ARCHIVES OF LEAD STORIES
May 19, 2005
Organizers of color bridge race divide
Yawu Miller
After a year of exchanging information, methodologies
and community-based wisdom, a group of organizers of color say
they have learned much from each other.
Now as the program that brought them together — the Organizers
of Color Initiative — prepares to go into its second year,
the organizers say they’re ready for more.
“We know that collectively we have a lot of power,”
said Horace Small, executive director of the Union of Minority
Neighborhoods, which co-sponsored the initiative with the Center
for the Support of Immigrant Organizers. “We can work together
to unite our communities.”
The program was aimed at building the skills of organizers and
fostering greater collaboration between organizers in different
communities. More than 70 organizers took part in the monthly
meetings, according to Small.
Funded by the Hyams Foundation, the initiative relied on the organizers
themselves to share knowledge and skills, rather than bringing
in outside trainers. Organizers who came to a meeting of the initiative
last week said they gained much from their monthly meetings.
“The big thing that came out of this was a lot of intercultural
conversation,” said Darryl Morrison, a volunteer with Technology
for Social Change, a Roxbury-based organization providing assistance
to nonprofits.
“We found out that as organizations, we are pretty territorial.
Except for people who work on broader issues, people don’t
get out of their neighborhoods.”
The conversations between organizers from different parts of the
city touched on issues of race and culture. Black organizers were
able to discuss issues with immigrant organizers. The conversations
were not always easy, according to Gabriel Camacho, an organizer
with the American Friends Service Committee.

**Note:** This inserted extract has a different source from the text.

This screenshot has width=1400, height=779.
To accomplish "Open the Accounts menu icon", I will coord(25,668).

“There were a lot of interesting conversations between people
who would ordinarily not sit in the same room,” Camacho
said. “There were a lot of interesting comments like, ‘I
wish we were like the black community because they get everything
they want.’ I think that was very telling.”

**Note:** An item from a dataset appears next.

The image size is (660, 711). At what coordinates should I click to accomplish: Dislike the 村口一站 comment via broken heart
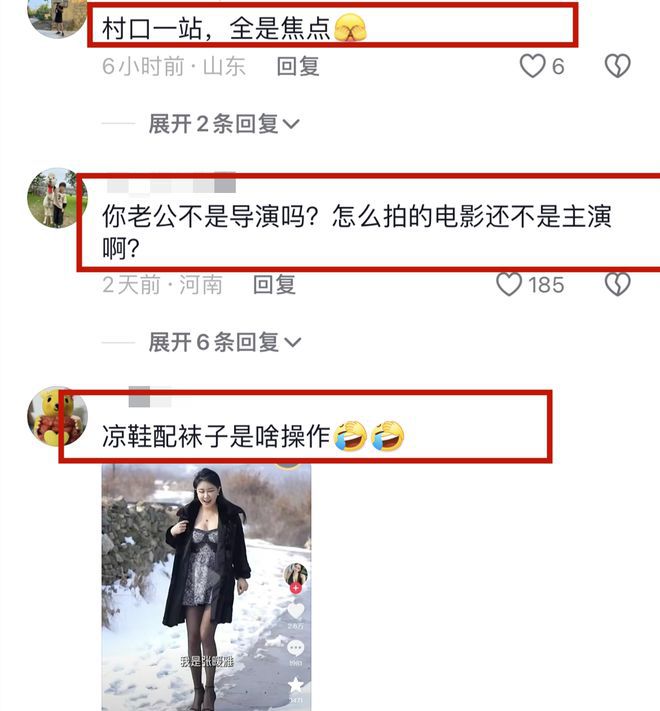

Camacho said activists in different communities have historically
been pitted against each other while fighting for limited resources.
“People of color and immigrants are relegated to the bottom
rungs of society,” he said. “There’s an artificial
sense of competition between them that doesn’t serve the
interests of either community.”
The frank discussions were necessary to foster closer working
relationships between organizers from different communities, according
to Marcia Shannon, an organizer with the Fair Housing Center of
Greater Boston.
“We had to put it on the table to break the barriers down,”
she said.
Progress on relations between the black community and immigrant
communities was visible last month when the Massachusetts Immigrant
and Refugee Advocacy Coalition held a meeting at the Freedom House
to rally support for immigrants. That meeting was well attended
by young, African American activists, according to Small.
A more concrete outgrowth of the initiative is the Organizers
of Color Collective — a series of informal meetings held
by participants in the Organizers of Color Initiative. The collective,
which has no funding or organizational structure, exists simply
as a forum for organizers from across the city to exchange ideas.
“After a series of discussions last year, we decided that
the Organizers of Color Initiative wouldn’t make sense unless
we work together, unless we build on the relationships we’ve
started,” Camacho said. “There’s not real structure
or bylaws — just the political will to work together. But
that’s what’s important. That’s the foundation.”